- Bron:
☆ ☆ ☆ ☆
Allereerst combineren we de drie datasets die we gaan gebruiken om één samengevoegde dataset te creëren. Daarna starten we met het opschonen van de gegevens en voeren we een Exploratory Data Analysis (EDA) uit om de dataset geschikt te maken voor verdere analyse

# 🔋Datasets Laden

In [242]:
# Dataset laden van 'tinder_reviews'
tinder_reviews= pd.read_csv("C:\\Users\\kaile\\OneDrive\\Documents\\S4\\notebooks\\21895827\\tinder.csv", encoding='ISO-8859-1')
tinder_reviews

Unnamed: 0,content,score,thumbsUpCount
0,Matches can be misleading. I keep getting matc...,2,0
1,This app is not working. Whenever i got notifi...,1,0
2,They want you to pay,1,0
3,BANNED ME FOR NO REASON AND I DIDN'T EVEN GET ...,1,0
4,Used to be good and easy to use... Every time ...,2,0
...,...,...,...
538445,Best app ever finally on android,5,2
538446,Tinder is extremely buggy on the galaxy S4 act...,1,0
538447,Keeps crashing.,1,0
538448,Crashes. Doesn't load. Total failure. Take it ...,1,0


In [243]:
# Dataset laden van 'bumble_reviews'
bumble_reviews= pd.read_csv("C:\\Users\\kaile\\OneDrive\\Documents\\S4\\notebooks\\21895827\\bumble.csv", encoding='ISO-8859-1')
☆ ☆ ☆ ☆
- Beschikbare gegevens:
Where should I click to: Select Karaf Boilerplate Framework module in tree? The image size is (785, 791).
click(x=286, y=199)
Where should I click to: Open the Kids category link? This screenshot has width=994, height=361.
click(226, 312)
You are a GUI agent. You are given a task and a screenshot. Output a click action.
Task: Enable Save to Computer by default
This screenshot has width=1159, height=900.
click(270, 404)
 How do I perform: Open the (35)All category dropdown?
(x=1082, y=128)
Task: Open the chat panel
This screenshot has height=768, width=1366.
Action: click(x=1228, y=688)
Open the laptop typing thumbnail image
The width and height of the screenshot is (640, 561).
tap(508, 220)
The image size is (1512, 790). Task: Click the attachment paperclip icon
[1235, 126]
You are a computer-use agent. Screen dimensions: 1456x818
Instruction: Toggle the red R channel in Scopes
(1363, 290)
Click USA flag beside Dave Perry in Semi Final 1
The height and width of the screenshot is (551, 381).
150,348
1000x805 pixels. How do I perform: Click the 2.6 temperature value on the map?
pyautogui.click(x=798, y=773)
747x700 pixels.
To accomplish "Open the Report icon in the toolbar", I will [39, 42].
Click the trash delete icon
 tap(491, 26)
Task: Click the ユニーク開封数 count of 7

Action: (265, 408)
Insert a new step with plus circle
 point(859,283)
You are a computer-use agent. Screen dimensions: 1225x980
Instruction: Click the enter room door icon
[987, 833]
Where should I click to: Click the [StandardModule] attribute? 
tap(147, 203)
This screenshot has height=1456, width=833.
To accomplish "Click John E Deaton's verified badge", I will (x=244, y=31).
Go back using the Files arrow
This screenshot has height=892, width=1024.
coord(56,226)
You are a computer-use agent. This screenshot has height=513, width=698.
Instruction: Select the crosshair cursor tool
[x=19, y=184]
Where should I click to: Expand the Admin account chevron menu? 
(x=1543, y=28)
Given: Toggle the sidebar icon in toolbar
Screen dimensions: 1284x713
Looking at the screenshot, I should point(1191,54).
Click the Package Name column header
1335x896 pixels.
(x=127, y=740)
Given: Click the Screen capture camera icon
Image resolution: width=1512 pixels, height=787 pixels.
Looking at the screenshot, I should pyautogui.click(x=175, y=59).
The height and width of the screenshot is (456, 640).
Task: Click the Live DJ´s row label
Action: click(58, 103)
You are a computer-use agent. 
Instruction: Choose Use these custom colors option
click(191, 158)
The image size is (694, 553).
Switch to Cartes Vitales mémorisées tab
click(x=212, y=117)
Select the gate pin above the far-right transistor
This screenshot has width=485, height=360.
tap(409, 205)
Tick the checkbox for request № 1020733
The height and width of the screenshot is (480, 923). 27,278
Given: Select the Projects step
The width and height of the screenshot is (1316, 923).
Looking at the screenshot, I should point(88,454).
☆ ☆ ☆ ☆
- Takenlijst:
- A) Beantwoord de volgende vragen over de bron:
(i) Hoeveel datasets worden volgens de inleiding samengevoegd?
(ii) Welke encoding wordt opgegeven bij het inlezen van tinder.csv?
(iii) Welke score staat bij de recensie "Keeps crashing."?
- B) Schrijf een vervolg op de notebooktekst over het laden van de datasets, beginnend na de laatste regel.

- Resultaten:
- A)
(i) Drie datasets.
(ii) ISO-8859-1.
(iii) 1.

- B)
bumble_reviews

Unnamed: 0,content,score,thumbsUpCount
0,"After being a premium user, I'm not able to lo...",1,0
1,superb,1,0
2,"Fraudulent App, If you install a basic version...",1,0
3,"It's a lot better than Hinge, but it's still n...",3,0
4,"good app, thanks dear women, you are beautiful",5,0
...,...,...,...
109865,Finally here!,5,54
109866,Finally!,5,76
109867,"Finally, an app where women have to start the ...",4,2
109868,At last we have Android version!,5,60


In [244]:
# Dataset van 'hinge_reviews'
hinge_reviews= pd.read_csv("C:\\Users\\kaile\\OneDrive\\Documents\\S4\\notebooks\\21895827\\hinge.csv", encoding='ISO-8859-1')
hinge_reviews

Unnamed: 0,content,score,thumbsUpCount
0,The chat function doesn't work no matter how m...,1,0
1,Would be great to have the option to just like...,4,0
2,I wrote three matches and no one got my message!!,1,0
3,You guys blocked me for no reason at all... An...,1,0
4,"Absolutely useless, hardly anybody on it and t...",1,0
...,...,...,...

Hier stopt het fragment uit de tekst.